PHILADELPHIA—At first glance, Randy Grebcyk appears to be like any other male. An associate underwriter for Mid-Atlantic Colonial Insurance, Grebcyk, 29, works a 40-hour week and lives alone in a one-bedroom apartment. What sets Grebcyk apart from other males, however, is an unusual lack of shyness and a strong desire for self-expression—qualities that surprise those who meet him, and leave scientists scrambling for explanation.

With his lack of shyness and strong desire for self-expression, Philadelphia's Randy Grebcyk is an oddity among males. Among the 29-year-old's unique interests: alcoholic beverages, cars and the local pro sports teams.

Psychologists studying Grebcyk have coined a term, "extroversion," to describe his unusual behavior.

"It's completely baffling," said MIT researcher Edmund Lawler. "As we all know, men are normally very reticent and reluctant to share their opinions or thoughts. I myself would prefer to be hiding under my desk right now. But this Grebcyk fellow breaks the mold. He's quite an anomaly."

As Grebcyk himself put it: "Whoo-hoo! AC/DC rules! Chevy sucks!"

Most males are by nature content with a quiet, contemplative life, spending their days baking, quilting and meditating thoughtfully. Venturing out in public takes no small degree of coaxing and self-resolve. Not so with Grebcyk.

At any given moment and without warning, Grebcyk is capable of such unorthodox actions as: initiating a conversation with a total stranger; telling an off-color joke; and emitting high-pitched whooping noises.

Or, as Grebcyk recently said, "Yeah! Fifth row tickets, baby! Sweet!"

Researchers have isolated five basic elements through which Grebcyk's unusual traits find their expression: pro football, "classic" rock, alcoholic beverages, the opposite sex, and automobiles.

For example, Grebcyk recently won Philadelphia Eagles tickets on a drive-time show on his favorite sports radio station, WDUG, "The Dugout." As a "huge fan" of the Eagles, Grebcyk was ecstatic, and in the days leading up to the game he could not stop talking about how he had won the tickets, as well as how he had gotten to say "WDUG kicks ass" on the air.

At the game, Grebcyk drew stares and gasps of admiration by appearing shirtless, with one side of his body painted green and the other side white.

"What a delightful, not at all annoying young man," said Shirley Post, 51, who sat near Grebcyk at the game.

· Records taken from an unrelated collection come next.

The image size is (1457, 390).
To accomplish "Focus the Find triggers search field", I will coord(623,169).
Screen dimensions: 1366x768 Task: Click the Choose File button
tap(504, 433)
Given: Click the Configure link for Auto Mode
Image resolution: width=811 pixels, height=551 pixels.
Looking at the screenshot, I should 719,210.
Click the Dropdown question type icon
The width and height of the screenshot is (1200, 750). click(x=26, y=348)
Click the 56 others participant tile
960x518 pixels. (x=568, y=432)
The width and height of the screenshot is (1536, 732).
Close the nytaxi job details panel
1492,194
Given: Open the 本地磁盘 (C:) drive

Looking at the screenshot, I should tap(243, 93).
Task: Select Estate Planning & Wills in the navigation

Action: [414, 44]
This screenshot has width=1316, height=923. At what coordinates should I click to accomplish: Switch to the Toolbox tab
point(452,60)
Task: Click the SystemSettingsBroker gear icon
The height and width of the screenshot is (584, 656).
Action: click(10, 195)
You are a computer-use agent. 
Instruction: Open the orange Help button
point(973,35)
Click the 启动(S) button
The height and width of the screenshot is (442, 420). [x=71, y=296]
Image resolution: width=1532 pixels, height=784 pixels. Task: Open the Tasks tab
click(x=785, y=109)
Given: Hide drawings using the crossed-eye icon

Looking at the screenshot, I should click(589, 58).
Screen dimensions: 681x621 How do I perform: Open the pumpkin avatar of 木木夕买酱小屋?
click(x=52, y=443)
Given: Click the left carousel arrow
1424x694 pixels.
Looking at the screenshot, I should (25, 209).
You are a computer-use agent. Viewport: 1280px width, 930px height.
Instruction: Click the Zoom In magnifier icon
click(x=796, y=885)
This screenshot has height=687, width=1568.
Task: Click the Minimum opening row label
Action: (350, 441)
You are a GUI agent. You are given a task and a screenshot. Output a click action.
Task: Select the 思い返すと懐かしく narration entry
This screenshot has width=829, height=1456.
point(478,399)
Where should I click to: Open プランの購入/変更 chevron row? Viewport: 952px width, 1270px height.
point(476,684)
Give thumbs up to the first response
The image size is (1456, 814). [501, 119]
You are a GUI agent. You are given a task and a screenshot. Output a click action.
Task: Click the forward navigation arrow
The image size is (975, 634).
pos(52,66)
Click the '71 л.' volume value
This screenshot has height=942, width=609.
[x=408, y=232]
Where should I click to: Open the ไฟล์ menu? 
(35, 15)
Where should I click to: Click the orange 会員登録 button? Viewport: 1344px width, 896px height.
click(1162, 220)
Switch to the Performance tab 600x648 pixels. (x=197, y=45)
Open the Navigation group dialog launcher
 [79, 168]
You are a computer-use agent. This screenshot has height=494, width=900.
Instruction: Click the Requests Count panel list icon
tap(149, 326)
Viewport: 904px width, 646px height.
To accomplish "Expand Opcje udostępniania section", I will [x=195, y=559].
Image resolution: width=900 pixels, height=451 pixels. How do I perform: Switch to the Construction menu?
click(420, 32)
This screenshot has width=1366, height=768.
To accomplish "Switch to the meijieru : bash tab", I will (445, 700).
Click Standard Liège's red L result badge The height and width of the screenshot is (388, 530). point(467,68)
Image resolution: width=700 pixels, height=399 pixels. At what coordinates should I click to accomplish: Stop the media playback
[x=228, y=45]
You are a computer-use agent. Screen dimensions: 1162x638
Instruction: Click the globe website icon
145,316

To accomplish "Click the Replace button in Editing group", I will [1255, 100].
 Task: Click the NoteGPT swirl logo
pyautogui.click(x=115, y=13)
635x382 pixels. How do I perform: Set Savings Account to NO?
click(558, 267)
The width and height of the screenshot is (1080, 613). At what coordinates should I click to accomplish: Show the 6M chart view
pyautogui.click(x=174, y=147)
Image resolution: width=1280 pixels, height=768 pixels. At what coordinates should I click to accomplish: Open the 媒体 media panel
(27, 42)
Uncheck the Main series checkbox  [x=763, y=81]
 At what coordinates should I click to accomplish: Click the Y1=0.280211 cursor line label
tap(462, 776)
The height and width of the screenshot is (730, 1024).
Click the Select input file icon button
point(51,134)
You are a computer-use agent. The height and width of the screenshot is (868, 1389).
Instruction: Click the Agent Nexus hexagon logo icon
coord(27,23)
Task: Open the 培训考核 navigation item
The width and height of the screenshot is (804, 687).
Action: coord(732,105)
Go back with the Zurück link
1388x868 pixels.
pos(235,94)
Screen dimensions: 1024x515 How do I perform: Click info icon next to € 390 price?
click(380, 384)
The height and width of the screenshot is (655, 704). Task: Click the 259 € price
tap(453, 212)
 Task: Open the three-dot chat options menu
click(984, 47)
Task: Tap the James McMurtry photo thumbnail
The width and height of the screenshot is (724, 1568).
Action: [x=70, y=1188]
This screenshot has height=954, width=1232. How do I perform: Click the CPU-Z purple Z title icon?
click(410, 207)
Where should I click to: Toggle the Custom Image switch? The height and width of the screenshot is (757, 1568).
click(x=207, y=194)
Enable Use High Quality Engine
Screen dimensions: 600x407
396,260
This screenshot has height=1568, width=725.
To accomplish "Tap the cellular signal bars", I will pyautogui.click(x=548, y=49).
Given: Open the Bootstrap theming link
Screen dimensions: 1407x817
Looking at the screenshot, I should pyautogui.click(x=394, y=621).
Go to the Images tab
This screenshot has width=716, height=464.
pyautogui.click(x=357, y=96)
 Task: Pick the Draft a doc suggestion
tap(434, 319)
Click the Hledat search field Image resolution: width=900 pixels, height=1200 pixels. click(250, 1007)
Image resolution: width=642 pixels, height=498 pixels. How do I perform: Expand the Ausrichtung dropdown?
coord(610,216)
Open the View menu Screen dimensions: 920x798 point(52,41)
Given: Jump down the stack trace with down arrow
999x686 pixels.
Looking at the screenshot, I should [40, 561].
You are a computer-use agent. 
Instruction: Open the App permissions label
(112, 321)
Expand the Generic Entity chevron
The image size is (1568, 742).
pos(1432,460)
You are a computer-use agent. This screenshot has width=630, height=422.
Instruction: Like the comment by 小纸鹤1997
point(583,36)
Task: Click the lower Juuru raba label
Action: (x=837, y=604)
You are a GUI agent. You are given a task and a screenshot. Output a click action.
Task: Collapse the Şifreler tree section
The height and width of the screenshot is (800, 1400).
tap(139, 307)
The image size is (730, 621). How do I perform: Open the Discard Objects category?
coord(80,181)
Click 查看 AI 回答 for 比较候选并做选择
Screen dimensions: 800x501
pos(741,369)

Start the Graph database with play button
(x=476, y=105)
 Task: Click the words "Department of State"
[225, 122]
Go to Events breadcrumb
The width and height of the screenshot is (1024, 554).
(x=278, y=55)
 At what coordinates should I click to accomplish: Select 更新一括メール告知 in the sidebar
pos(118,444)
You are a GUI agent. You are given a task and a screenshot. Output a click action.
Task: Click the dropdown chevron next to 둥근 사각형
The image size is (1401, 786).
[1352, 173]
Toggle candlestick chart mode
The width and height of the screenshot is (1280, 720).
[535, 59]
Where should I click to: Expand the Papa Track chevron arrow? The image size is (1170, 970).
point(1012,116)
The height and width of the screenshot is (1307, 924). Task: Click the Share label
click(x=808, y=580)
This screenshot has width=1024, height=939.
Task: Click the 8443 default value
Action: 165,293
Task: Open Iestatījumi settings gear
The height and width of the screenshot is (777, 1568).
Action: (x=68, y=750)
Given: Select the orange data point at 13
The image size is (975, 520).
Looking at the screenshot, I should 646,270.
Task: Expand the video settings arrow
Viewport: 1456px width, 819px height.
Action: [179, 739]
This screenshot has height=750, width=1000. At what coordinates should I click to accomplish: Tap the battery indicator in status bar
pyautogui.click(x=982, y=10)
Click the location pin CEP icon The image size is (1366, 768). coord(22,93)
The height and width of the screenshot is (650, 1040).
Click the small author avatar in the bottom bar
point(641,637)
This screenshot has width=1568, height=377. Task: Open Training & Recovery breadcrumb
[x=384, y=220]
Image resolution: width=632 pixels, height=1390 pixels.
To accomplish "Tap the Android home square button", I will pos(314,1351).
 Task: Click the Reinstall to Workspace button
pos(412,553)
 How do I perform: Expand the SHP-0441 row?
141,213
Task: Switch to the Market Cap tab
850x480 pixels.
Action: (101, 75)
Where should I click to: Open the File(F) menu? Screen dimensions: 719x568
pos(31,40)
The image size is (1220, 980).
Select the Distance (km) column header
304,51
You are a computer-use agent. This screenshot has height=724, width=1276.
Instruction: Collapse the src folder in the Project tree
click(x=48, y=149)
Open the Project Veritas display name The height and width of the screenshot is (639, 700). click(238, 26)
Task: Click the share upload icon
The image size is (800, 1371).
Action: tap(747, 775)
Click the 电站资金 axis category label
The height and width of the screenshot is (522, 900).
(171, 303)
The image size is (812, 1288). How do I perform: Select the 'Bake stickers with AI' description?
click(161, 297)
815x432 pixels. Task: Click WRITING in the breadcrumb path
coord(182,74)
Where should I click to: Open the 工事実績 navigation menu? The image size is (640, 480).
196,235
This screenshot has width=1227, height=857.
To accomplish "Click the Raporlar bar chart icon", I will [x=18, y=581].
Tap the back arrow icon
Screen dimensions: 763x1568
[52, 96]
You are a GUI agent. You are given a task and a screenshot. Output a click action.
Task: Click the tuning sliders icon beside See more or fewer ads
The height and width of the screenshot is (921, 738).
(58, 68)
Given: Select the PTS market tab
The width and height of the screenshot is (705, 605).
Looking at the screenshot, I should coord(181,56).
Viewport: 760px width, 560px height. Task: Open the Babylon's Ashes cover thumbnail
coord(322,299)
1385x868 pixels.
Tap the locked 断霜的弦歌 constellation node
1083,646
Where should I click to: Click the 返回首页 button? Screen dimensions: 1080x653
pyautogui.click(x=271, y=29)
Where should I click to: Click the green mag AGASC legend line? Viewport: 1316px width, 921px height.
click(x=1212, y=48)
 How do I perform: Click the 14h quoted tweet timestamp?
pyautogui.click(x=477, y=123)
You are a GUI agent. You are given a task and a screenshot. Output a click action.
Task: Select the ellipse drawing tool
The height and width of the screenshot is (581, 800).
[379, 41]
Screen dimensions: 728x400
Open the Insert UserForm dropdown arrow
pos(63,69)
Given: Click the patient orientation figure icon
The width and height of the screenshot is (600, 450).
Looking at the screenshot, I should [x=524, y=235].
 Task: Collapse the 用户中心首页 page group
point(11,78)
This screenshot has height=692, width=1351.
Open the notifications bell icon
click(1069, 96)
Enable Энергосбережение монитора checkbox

Not surprisingly, Grebcyk wants to put his unusual traits to gainful use. He would like someday to become a "stand-up comedian," a person who tells jokes to elicit laughter from others. Grebcyk said he was influenced by his hero, Andrew "Dice" Clay, a comedian who exhibited extroversion similar to Grebcyk's before his career decline in the early 1990s.

"You hear what happened when Michael Jackson's wife got pregnant?" Grebcyk quipped. "He was the one who got morning sickness."

Scientists still cannot find a cause for Grebcyk's unique extroversion. But whatever the cause, everyone agrees that his future is bright.

"I predict big things for Randy," said Jennifer Kessler, his supervisor at Mid-Atlantic. "Such unusual exuberance should be well rewarded, and I think it will be."